*** Record extracts Section Begins ***

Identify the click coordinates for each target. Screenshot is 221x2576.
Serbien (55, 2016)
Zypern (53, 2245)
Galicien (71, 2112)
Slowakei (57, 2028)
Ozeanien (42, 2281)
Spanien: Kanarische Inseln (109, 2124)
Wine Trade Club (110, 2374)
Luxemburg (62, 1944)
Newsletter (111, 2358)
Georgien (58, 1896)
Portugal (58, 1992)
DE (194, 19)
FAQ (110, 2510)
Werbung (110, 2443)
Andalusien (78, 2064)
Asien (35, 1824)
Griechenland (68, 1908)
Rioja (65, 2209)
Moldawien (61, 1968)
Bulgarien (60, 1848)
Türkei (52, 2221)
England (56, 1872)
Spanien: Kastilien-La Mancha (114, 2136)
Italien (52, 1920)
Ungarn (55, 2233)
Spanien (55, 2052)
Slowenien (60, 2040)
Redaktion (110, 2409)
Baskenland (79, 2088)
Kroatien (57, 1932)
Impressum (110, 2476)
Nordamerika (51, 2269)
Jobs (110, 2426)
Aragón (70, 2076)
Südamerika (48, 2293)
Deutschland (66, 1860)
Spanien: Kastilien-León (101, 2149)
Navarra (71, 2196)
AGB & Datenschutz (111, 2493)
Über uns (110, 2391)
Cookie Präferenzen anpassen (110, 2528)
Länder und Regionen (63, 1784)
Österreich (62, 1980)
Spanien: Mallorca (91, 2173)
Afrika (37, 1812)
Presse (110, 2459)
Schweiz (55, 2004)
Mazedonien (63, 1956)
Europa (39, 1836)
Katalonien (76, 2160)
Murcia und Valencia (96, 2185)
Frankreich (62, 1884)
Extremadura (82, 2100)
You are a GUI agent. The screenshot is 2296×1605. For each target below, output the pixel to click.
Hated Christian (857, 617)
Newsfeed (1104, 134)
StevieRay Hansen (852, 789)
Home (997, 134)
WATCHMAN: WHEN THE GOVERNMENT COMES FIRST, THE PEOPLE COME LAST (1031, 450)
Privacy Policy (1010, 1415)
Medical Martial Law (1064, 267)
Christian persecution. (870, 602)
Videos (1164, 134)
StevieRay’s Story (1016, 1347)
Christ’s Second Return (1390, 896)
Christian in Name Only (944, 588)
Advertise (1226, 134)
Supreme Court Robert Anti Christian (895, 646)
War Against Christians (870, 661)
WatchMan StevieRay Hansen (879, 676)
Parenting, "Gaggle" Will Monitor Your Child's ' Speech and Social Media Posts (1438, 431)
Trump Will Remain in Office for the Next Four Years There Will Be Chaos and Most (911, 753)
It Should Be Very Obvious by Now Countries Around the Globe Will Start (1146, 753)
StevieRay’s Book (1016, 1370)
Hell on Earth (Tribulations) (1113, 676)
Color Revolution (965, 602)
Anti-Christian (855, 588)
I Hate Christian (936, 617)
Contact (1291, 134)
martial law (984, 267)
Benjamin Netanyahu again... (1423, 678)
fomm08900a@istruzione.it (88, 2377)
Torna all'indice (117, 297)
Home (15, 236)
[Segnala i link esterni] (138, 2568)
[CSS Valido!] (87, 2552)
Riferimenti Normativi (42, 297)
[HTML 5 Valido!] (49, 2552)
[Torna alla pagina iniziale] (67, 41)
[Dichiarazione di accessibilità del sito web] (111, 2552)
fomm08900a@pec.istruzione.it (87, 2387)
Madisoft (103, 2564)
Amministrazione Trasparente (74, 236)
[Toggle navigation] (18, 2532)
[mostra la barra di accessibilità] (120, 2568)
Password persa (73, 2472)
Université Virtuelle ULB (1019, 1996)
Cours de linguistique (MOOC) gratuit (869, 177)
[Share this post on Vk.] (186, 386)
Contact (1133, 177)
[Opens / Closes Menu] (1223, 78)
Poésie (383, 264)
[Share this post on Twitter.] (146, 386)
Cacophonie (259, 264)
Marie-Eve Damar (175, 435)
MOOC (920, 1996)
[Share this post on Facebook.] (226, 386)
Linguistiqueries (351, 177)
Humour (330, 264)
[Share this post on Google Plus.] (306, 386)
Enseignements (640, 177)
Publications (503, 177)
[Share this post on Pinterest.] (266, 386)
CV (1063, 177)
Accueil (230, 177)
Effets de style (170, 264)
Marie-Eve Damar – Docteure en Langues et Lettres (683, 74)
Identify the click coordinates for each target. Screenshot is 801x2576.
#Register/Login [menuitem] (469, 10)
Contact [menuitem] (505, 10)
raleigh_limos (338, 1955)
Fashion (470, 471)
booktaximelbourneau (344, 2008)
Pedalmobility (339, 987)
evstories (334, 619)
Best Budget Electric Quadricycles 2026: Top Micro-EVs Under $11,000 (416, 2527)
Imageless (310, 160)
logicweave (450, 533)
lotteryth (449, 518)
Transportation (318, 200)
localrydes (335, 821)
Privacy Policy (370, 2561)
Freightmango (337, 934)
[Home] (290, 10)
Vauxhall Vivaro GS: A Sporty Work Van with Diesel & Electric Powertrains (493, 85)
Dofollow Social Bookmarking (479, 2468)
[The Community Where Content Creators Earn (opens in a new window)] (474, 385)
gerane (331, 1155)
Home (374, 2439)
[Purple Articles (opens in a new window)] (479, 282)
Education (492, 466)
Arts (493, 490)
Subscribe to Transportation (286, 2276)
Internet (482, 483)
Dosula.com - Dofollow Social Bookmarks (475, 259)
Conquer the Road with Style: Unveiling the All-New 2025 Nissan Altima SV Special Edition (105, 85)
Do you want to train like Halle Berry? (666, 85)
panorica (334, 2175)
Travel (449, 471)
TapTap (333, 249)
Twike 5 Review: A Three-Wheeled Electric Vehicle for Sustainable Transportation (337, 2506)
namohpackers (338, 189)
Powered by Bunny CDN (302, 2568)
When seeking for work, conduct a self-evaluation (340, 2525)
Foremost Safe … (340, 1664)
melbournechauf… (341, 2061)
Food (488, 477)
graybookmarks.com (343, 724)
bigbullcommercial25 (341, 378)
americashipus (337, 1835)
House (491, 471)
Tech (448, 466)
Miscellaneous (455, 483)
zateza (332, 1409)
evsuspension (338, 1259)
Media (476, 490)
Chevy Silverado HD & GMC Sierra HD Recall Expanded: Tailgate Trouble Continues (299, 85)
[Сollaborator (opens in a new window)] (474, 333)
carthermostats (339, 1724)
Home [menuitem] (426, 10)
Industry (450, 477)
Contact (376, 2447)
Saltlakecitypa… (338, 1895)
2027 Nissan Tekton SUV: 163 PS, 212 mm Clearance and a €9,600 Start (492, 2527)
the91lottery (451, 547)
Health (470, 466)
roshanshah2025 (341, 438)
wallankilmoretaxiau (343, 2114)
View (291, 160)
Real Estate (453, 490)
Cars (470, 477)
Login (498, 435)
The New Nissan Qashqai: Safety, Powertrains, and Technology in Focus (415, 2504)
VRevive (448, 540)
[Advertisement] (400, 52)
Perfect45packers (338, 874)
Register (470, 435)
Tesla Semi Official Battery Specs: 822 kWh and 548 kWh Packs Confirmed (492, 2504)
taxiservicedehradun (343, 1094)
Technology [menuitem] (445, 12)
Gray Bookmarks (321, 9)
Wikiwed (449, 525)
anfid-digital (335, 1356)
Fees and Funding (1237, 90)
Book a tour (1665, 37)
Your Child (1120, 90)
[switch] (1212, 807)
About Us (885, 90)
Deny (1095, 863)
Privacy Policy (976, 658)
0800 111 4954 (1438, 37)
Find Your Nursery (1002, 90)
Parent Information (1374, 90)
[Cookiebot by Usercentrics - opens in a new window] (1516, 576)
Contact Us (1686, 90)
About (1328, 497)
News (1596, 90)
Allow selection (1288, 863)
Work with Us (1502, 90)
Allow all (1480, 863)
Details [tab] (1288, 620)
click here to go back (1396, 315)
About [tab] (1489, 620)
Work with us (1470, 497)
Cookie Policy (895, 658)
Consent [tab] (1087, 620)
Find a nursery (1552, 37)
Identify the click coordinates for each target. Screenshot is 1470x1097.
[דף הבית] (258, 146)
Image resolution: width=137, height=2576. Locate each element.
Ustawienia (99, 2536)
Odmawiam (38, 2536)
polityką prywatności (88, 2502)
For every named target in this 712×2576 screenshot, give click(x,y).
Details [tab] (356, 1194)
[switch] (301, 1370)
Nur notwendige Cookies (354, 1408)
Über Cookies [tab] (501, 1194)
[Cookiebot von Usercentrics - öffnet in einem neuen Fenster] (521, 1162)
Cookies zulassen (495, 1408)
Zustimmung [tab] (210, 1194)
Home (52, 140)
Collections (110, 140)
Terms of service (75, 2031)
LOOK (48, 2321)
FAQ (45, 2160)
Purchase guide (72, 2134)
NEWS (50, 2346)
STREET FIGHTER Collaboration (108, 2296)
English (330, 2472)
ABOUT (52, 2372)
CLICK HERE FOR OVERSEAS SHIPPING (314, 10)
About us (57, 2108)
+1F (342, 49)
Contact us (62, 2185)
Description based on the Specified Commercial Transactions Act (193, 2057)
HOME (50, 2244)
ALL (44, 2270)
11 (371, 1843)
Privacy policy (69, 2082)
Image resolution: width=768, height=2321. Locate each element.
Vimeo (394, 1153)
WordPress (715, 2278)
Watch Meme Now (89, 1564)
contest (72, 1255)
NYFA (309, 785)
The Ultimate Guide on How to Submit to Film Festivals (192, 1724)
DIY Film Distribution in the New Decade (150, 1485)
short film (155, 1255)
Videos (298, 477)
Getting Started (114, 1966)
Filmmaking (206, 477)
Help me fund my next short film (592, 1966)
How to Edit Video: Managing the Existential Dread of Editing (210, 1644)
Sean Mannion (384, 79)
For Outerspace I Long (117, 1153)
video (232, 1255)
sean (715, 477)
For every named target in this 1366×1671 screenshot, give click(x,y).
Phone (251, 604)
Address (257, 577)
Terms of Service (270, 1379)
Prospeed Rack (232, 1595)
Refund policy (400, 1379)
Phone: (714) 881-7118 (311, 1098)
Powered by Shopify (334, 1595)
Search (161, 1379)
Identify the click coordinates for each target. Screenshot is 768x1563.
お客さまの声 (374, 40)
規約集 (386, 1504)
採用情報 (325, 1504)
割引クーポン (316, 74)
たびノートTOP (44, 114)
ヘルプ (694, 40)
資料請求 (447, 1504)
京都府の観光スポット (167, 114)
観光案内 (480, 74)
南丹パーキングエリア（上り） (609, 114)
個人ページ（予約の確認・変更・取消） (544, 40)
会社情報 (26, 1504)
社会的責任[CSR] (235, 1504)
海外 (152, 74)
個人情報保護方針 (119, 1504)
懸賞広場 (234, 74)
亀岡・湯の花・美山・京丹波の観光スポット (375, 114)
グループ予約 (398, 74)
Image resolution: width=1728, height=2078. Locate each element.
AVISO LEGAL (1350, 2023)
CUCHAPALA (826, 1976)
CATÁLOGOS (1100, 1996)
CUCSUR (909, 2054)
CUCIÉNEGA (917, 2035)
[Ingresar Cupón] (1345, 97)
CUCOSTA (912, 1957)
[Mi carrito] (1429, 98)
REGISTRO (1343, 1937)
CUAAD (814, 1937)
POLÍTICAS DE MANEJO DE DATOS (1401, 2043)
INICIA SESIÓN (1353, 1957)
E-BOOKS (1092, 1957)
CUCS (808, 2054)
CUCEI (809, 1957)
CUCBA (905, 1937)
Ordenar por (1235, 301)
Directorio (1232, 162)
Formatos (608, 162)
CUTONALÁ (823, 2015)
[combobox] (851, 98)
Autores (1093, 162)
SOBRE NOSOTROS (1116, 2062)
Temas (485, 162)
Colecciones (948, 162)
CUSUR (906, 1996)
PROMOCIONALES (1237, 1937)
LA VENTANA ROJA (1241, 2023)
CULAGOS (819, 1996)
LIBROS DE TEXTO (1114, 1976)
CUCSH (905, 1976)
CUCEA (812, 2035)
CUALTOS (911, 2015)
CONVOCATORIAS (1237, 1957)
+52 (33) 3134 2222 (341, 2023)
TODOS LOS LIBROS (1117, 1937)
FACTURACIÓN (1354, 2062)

*** Record extracts Section Ends ***

### Exercise instructions
Which lines should be output? Exactly those from the first line of the data through the line containing "AGB & Datenschutz (111, 2493)", inclusive.

### Solution for this problem
Identify the click coordinates for each target. Screenshot is 221x2576.
Serbien (55, 2016)
Zypern (53, 2245)
Galicien (71, 2112)
Slowakei (57, 2028)
Ozeanien (42, 2281)
Spanien: Kanarische Inseln (109, 2124)
Wine Trade Club (110, 2374)
Luxemburg (62, 1944)
Newsletter (111, 2358)
Georgien (58, 1896)
Portugal (58, 1992)
DE (194, 19)
FAQ (110, 2510)
Werbung (110, 2443)
Andalusien (78, 2064)
Asien (35, 1824)
Griechenland (68, 1908)
Rioja (65, 2209)
Moldawien (61, 1968)
Bulgarien (60, 1848)
Türkei (52, 2221)
England (56, 1872)
Spanien: Kastilien-La Mancha (114, 2136)
Italien (52, 1920)
Ungarn (55, 2233)
Spanien (55, 2052)
Slowenien (60, 2040)
Redaktion (110, 2409)
Baskenland (79, 2088)
Kroatien (57, 1932)
Impressum (110, 2476)
Nordamerika (51, 2269)
Jobs (110, 2426)
Aragón (70, 2076)
Südamerika (48, 2293)
Deutschland (66, 1860)
Spanien: Kastilien-León (101, 2149)
Navarra (71, 2196)
AGB & Datenschutz (111, 2493)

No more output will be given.